== Material for the task ==
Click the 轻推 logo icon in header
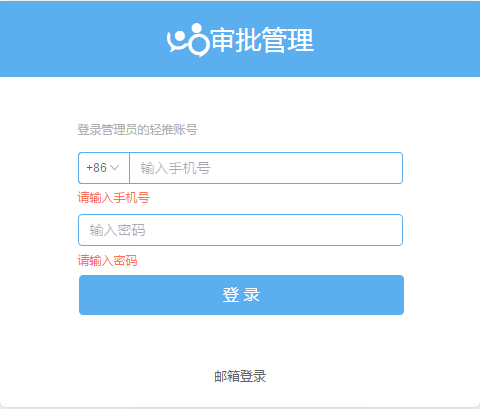Viewport: 480px width, 409px height. 188,40
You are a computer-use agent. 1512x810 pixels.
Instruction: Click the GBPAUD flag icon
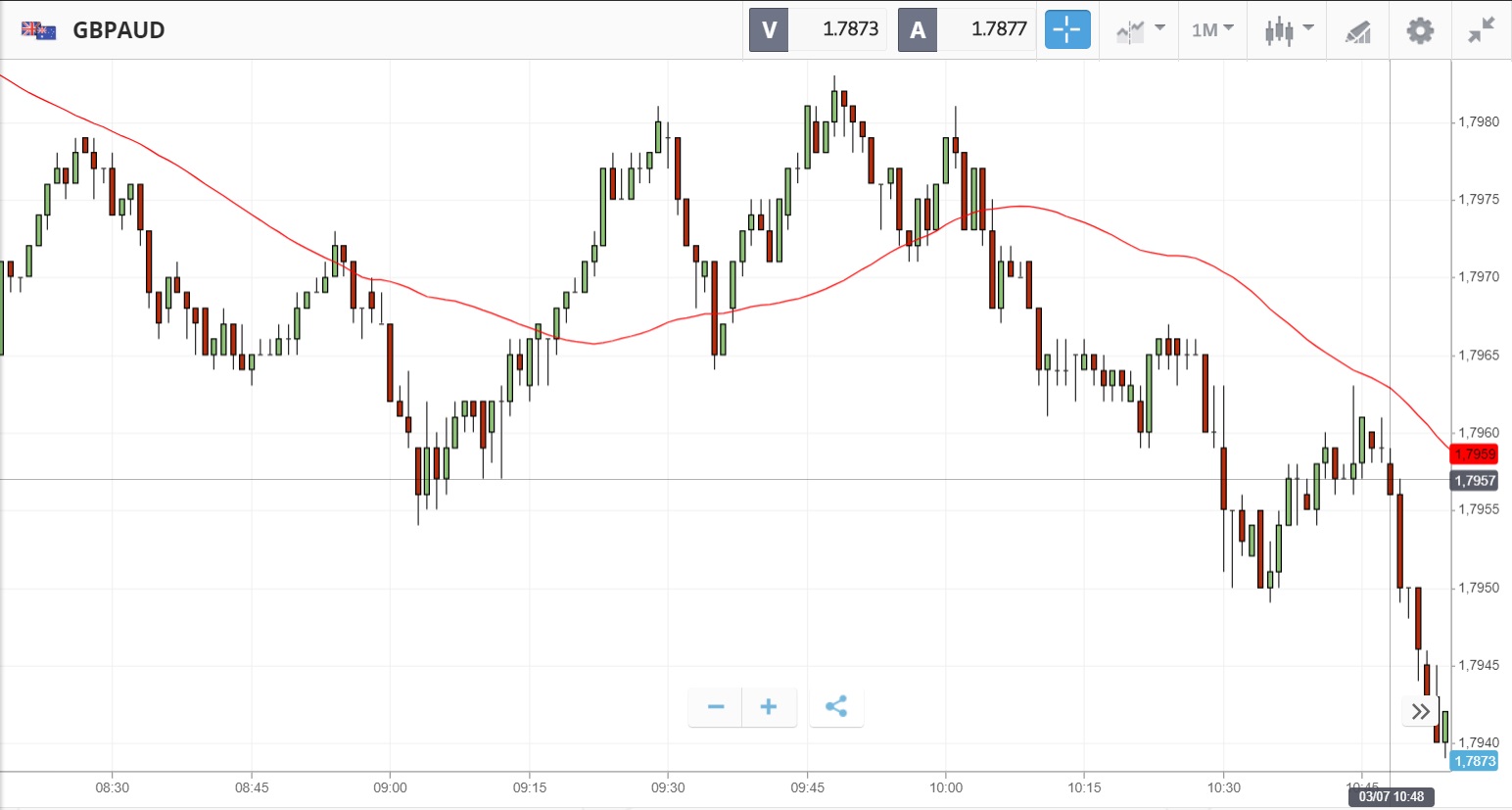click(x=38, y=30)
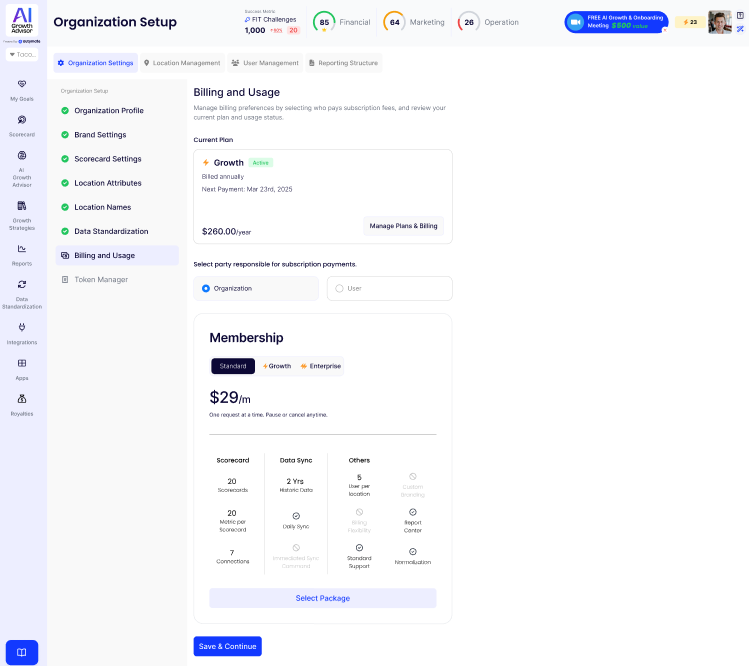The image size is (749, 666).
Task: Click the video camera meeting icon
Action: pyautogui.click(x=575, y=22)
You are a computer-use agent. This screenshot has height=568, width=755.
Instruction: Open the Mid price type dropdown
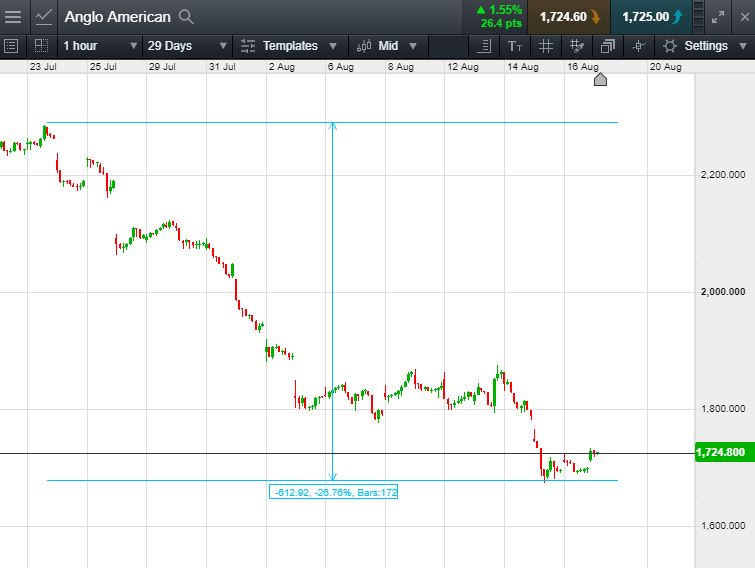pos(387,46)
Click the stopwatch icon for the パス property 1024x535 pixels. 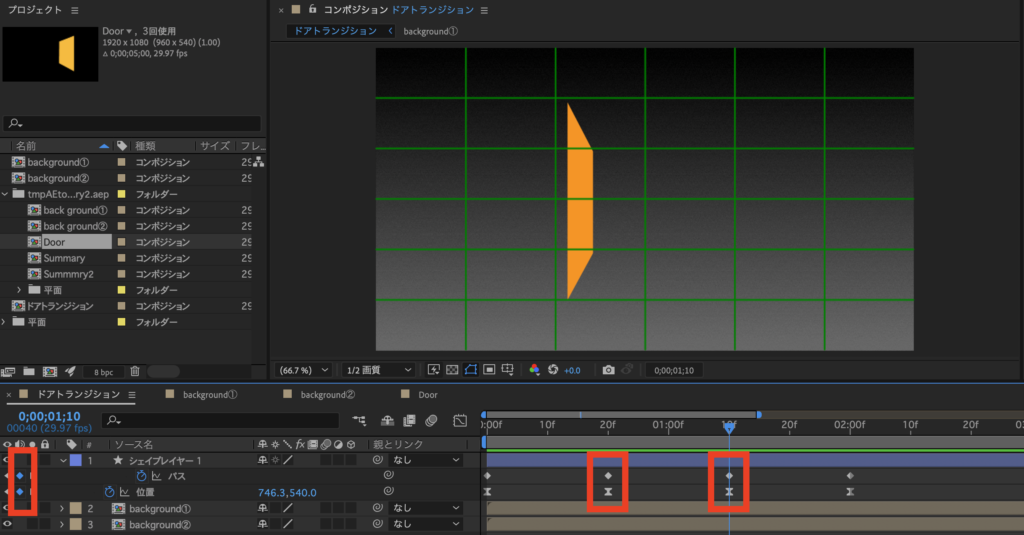[141, 476]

== Work order ==
Only lines with the word "computer" go in the answer. Take them all from the entries above.

== Written solution ==
You are a computer-use agent. 1512x810 pixels.
You are a computer-use agent. This screenshot has height=568, width=755.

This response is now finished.